All year, except during the darkest months, wild flowers surrounded the pine-needle carpet. Mother of thyme would rise from beneath the snow and twine with blue-flowered bergamot mint. Violets bloomed in the springtime, white, deepest purple, yellow. Later in summer wild carrots, the yellow composite daisies, sunflowers, and dandelions lit up the thickening grass. Harebells peered from the shelter of tall pines, hiding their drooping beauty in the shade of tile-barked trunks and thick, clustered needles.

All unknowing she left her mark on the fallen brown needles. For instance, he knew that desire rose in her, answering the moon queen’s magnetism at least three times a week. He didn’t know where she expressed that desire since she came to the lake alone. Her skin had a flowerlike scent. It took him a while to understand the smell wasn’t just satiny flesh, but the oil of roses she anointed herself with after her bath. The smell at her armpits in the heat was mildly oniony—sweet, wild onions wrapped in clay and caramelized by a fire. When she was gone, he drifted down to drink in her complex perfume and sometimes roll on the pine carpet near the trees.

Of course, one day, perhaps accidentally, perhaps inevitably, she remained too long. She came rather late in the afternoon. The water was in shadow, but the trees on the slopes and the little clearing were suffused with golden light. She took a quick swim. The water was icy, and she retreated quickly to shore to rest in her usual spot, and let the late-afternoon sun warm her chilled body.

She stretched out on her perch. The wolf could also feel her languor, the relaxation as the deep heat flowed through her and the fiery light shone orange through her eyelids. He was a bit surprised when the fingers of her right hand sought her groin. It took him a few seconds to comprehend what she was doing. Then he understood and watched avidly.
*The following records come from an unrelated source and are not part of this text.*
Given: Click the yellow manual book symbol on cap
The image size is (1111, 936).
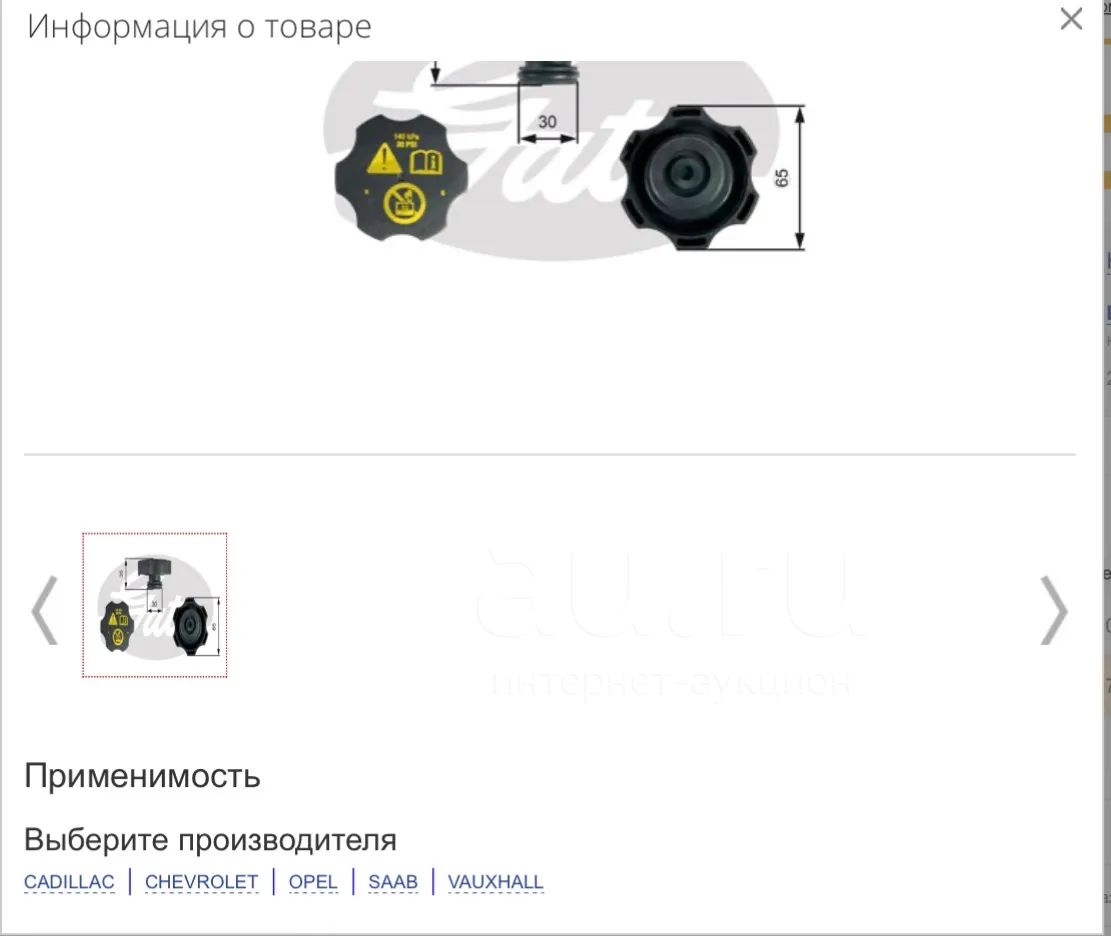Looking at the screenshot, I should [x=426, y=162].
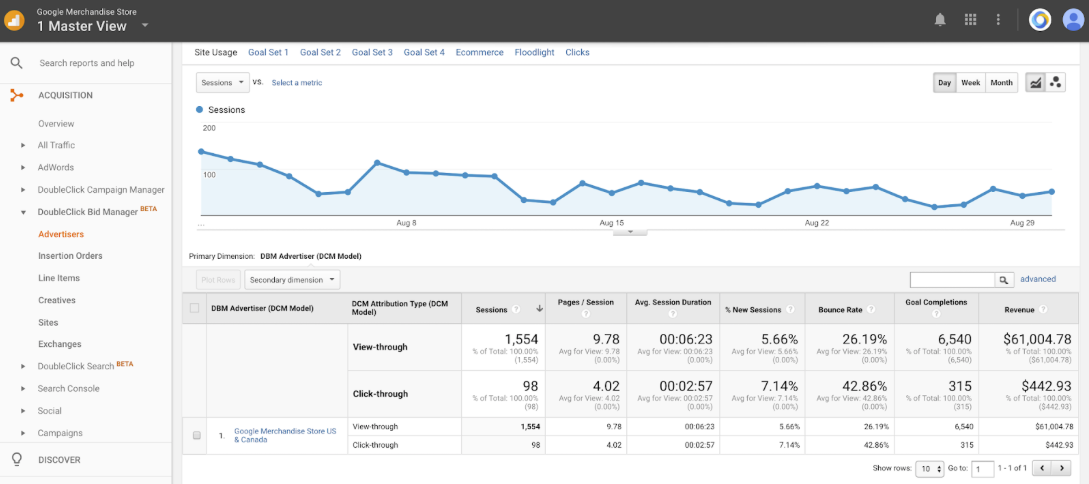
Task: Set chart granularity to Week
Action: pyautogui.click(x=970, y=83)
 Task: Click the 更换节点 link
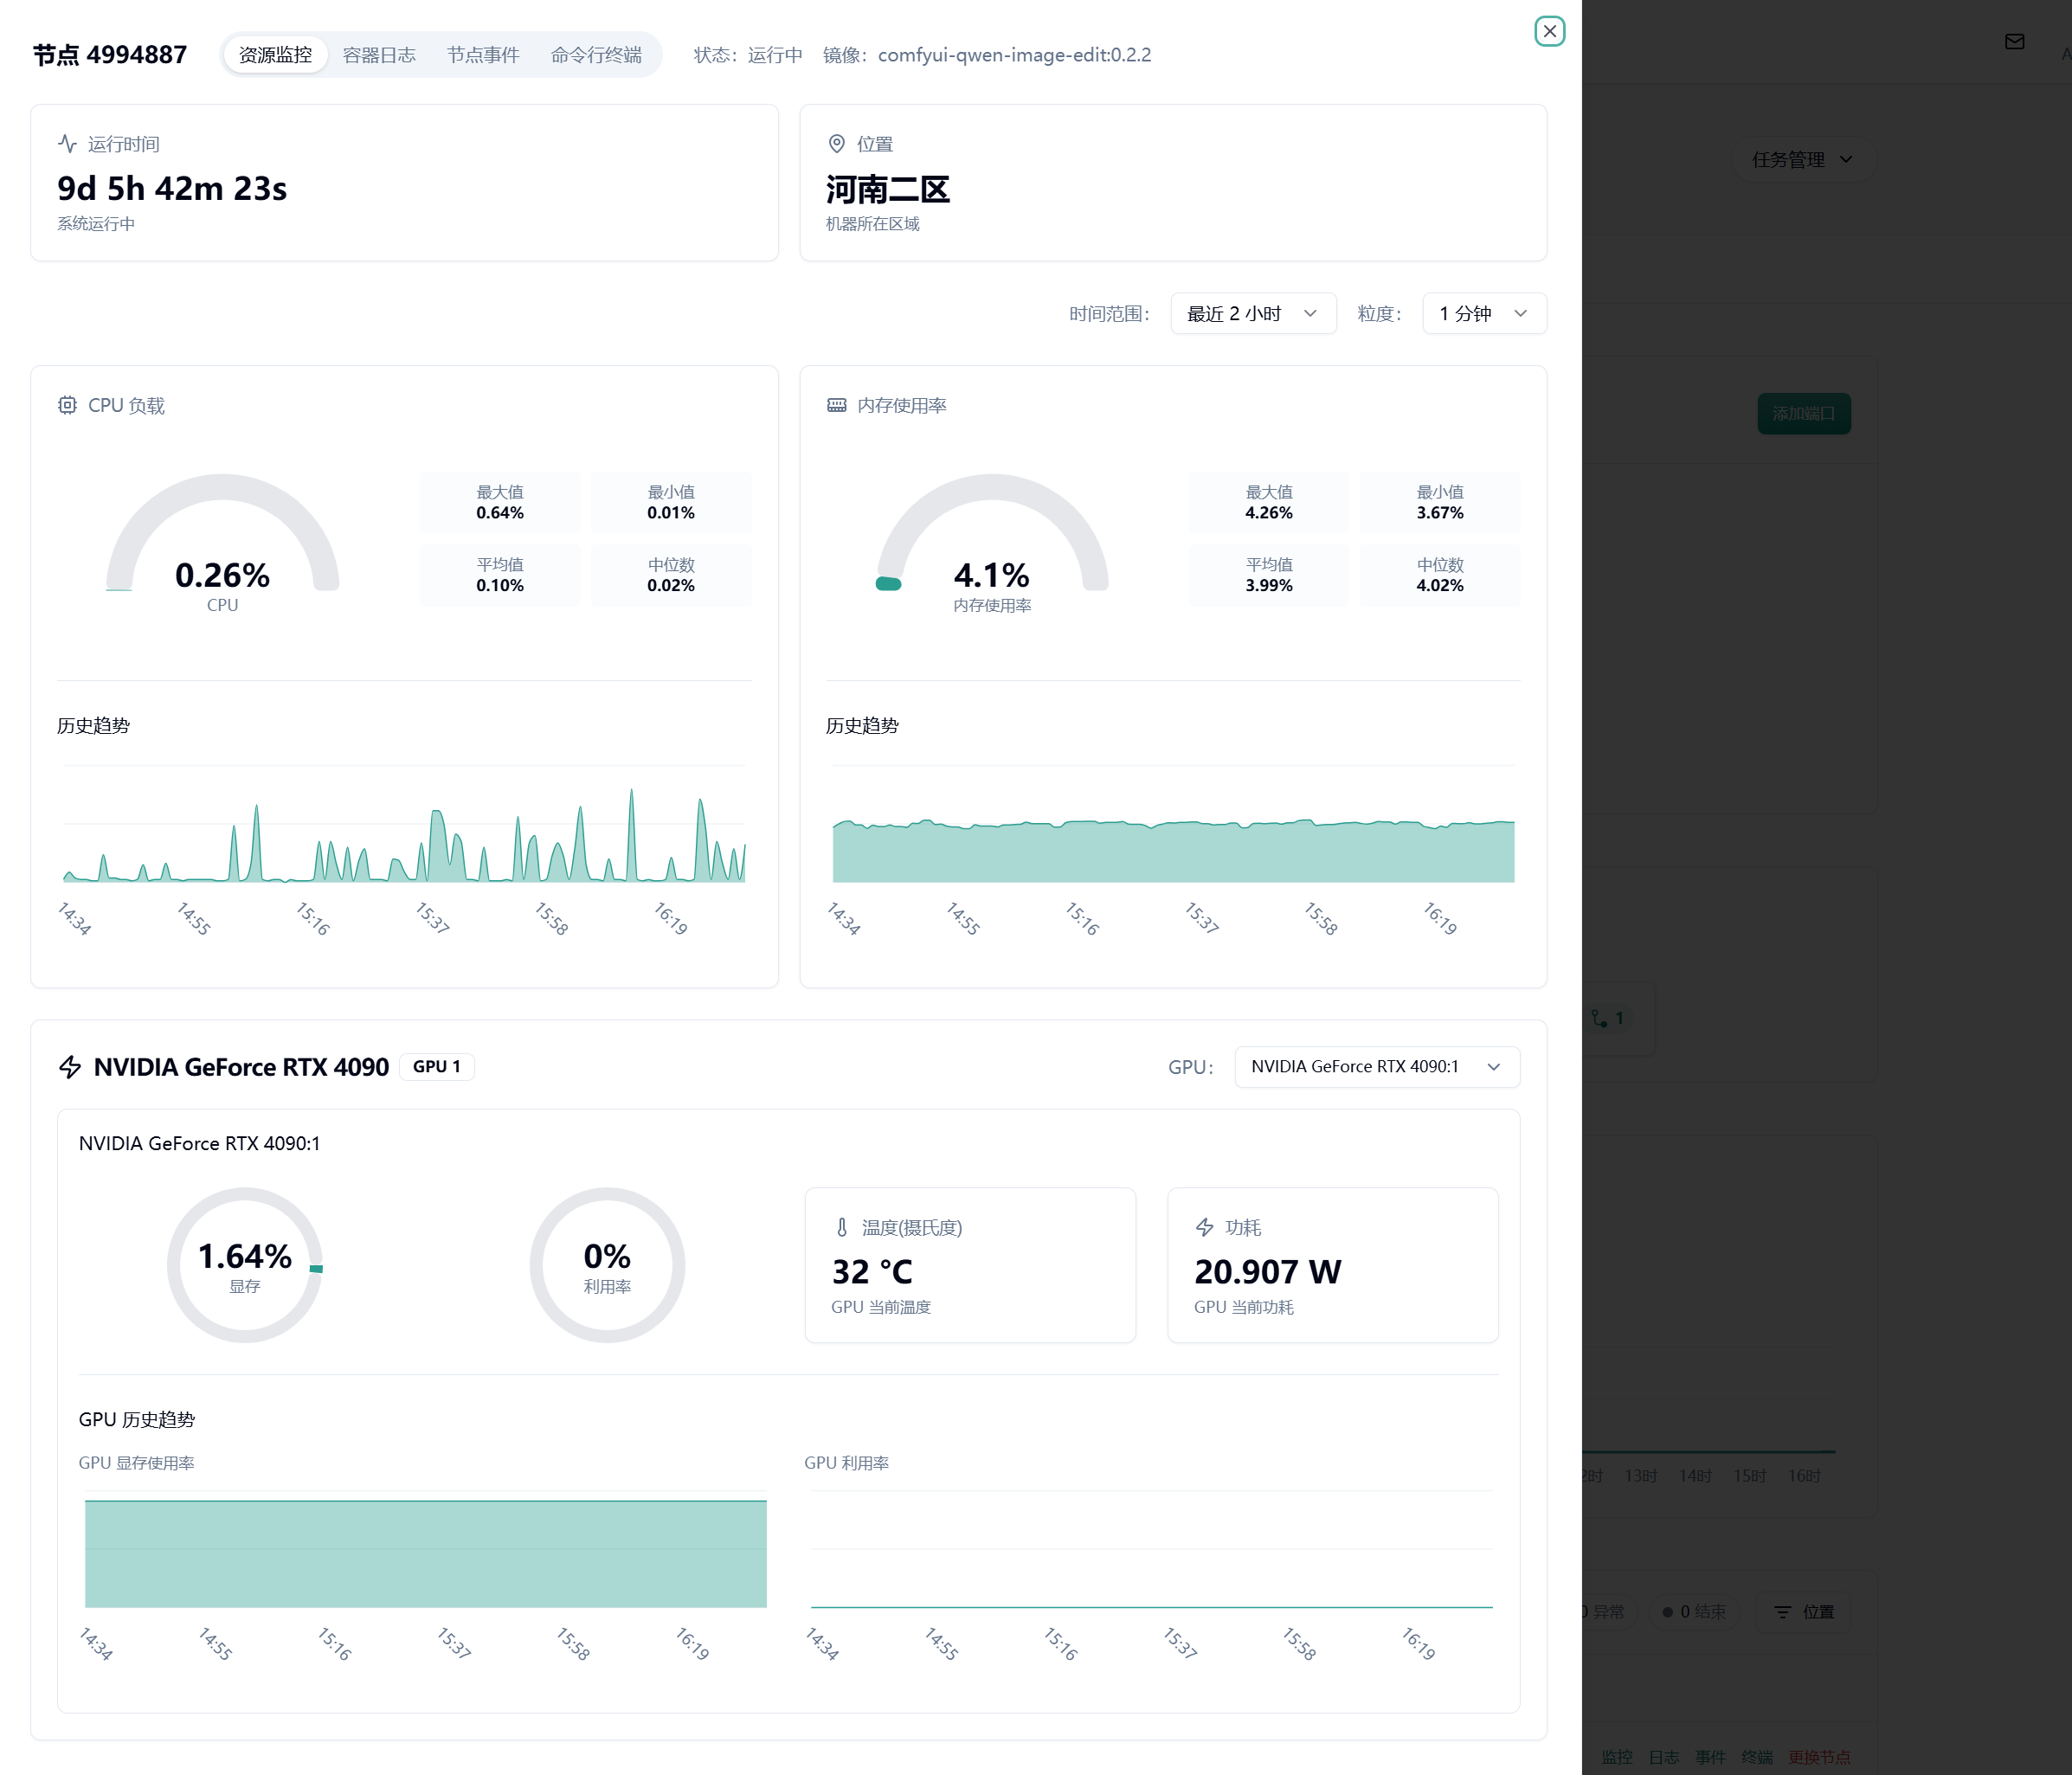[x=1819, y=1757]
She had some swelling and moisture that brightened the red-gold hairs on her vulva. They shone gilt blond in the sun. Her lips parted slightly. He could see the tip of her tongue between them. Finally, her back arched. The expression of deep concentration became a quiet smile. She heaved a deep breath as the first wave broke over her, then a second gasp and a soft “Oh” as the one following caught her up in its greater intensity. Her hips began to pound as if she entertained an invisible lover. Her belly muscles tightened as her hips closed on the dream penis. Then she sighed deeply, reminding him strangely of the mother of the pack. She relaxed bonelessly, sighed again with pleasure and satisfaction, then slept.

The wolf rose to his feet. His decision was made. He was cursed, and yet delight coursed like pure fire in his veins. He remembered the glade. He and the wolves knew more of the Lady who dwelt there than humans did, because they had sometimes seen her shadow walking there. No one had ever seen her face and lived. A few caught sight of her in the pool when they stooped to drink. No one, brute or human, ever turned to stare directly at what gazed down into the water over their shoulder. But he knew he had just seen one of her images mirrored in a human face.
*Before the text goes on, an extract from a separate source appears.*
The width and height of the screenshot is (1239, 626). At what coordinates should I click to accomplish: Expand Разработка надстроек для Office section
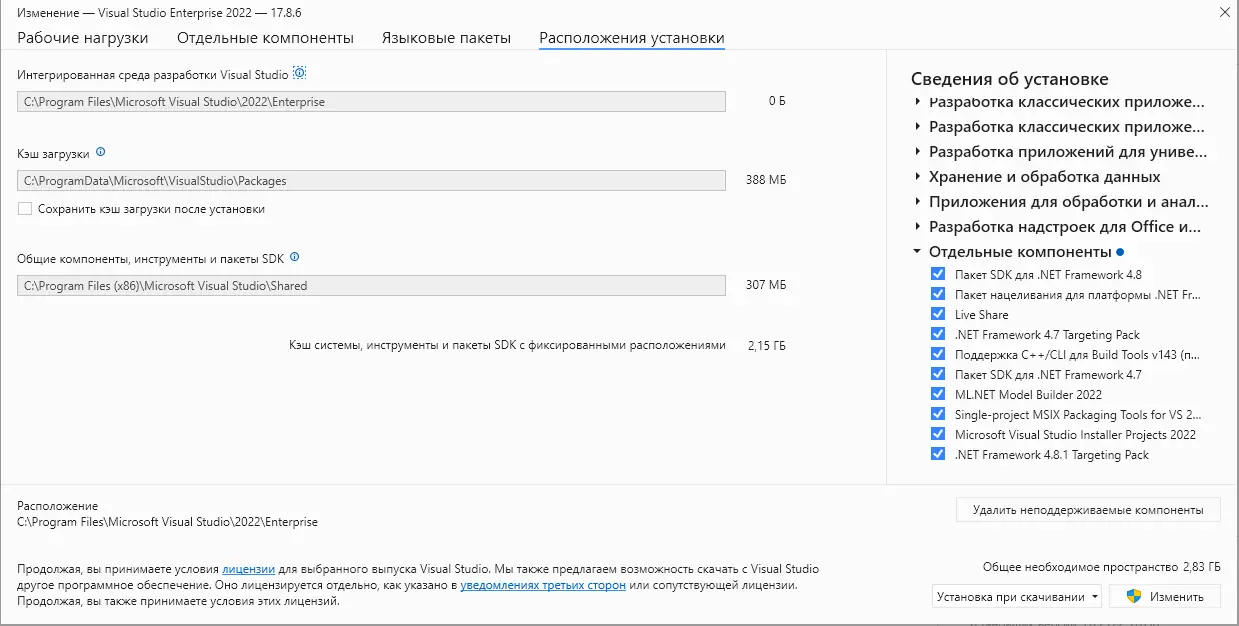916,226
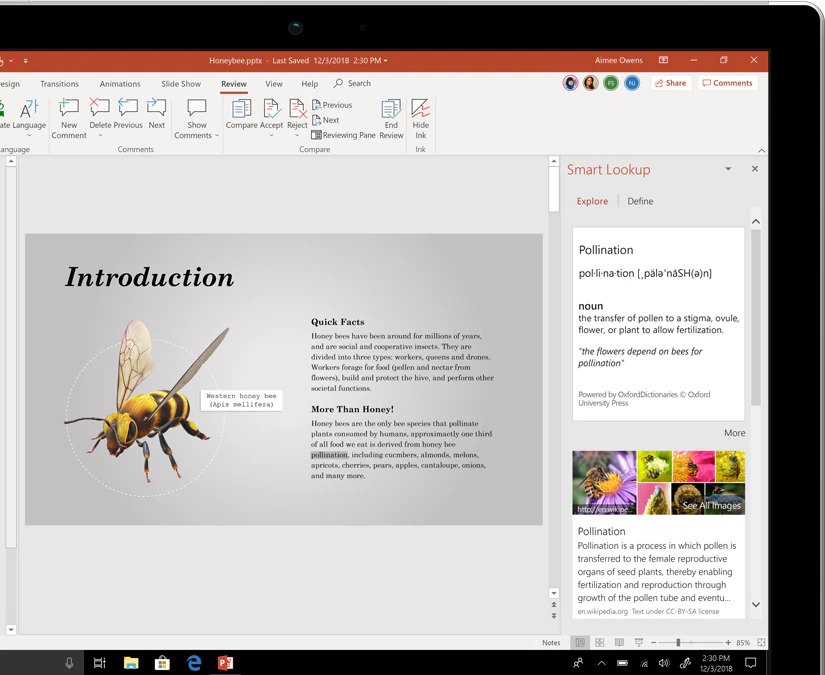Launch PowerPoint from the taskbar
The height and width of the screenshot is (675, 825).
pyautogui.click(x=225, y=663)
She awakened, a bit alarmed to see that it was late, the sun long behind the mountain and lighting only the rocky slopes above the tree line. She rose quickly, wrapped herself in her mantle, ready to hurry up the well-beaten path between the trees. When she lifted her head, her breath caught in her throat.

He was standing only a few feet away. Naked, but clothed in profound beauty. She had married, she had taken lovers, and she was something of a maven where looks were concerned; he was the most magnificent specimen she’d ever seen. Frank, open desire burned in his eyes: a question, a plea, a promise, an urgency, and last but not least, a command.

 

“Well, well, well,” Dryas chuckled, “he certainly wasted no time taking you down a peg.”

“Thank you for reminding me,” Blaze said sourly.

“What do you want me to do about him?” she asked.

“Kill him,” Mir said.

Dryas burst out laughing. She leaped to her feet, then kicked the chair across the room. It clattered across the ramshackle hut and crashed into the wall.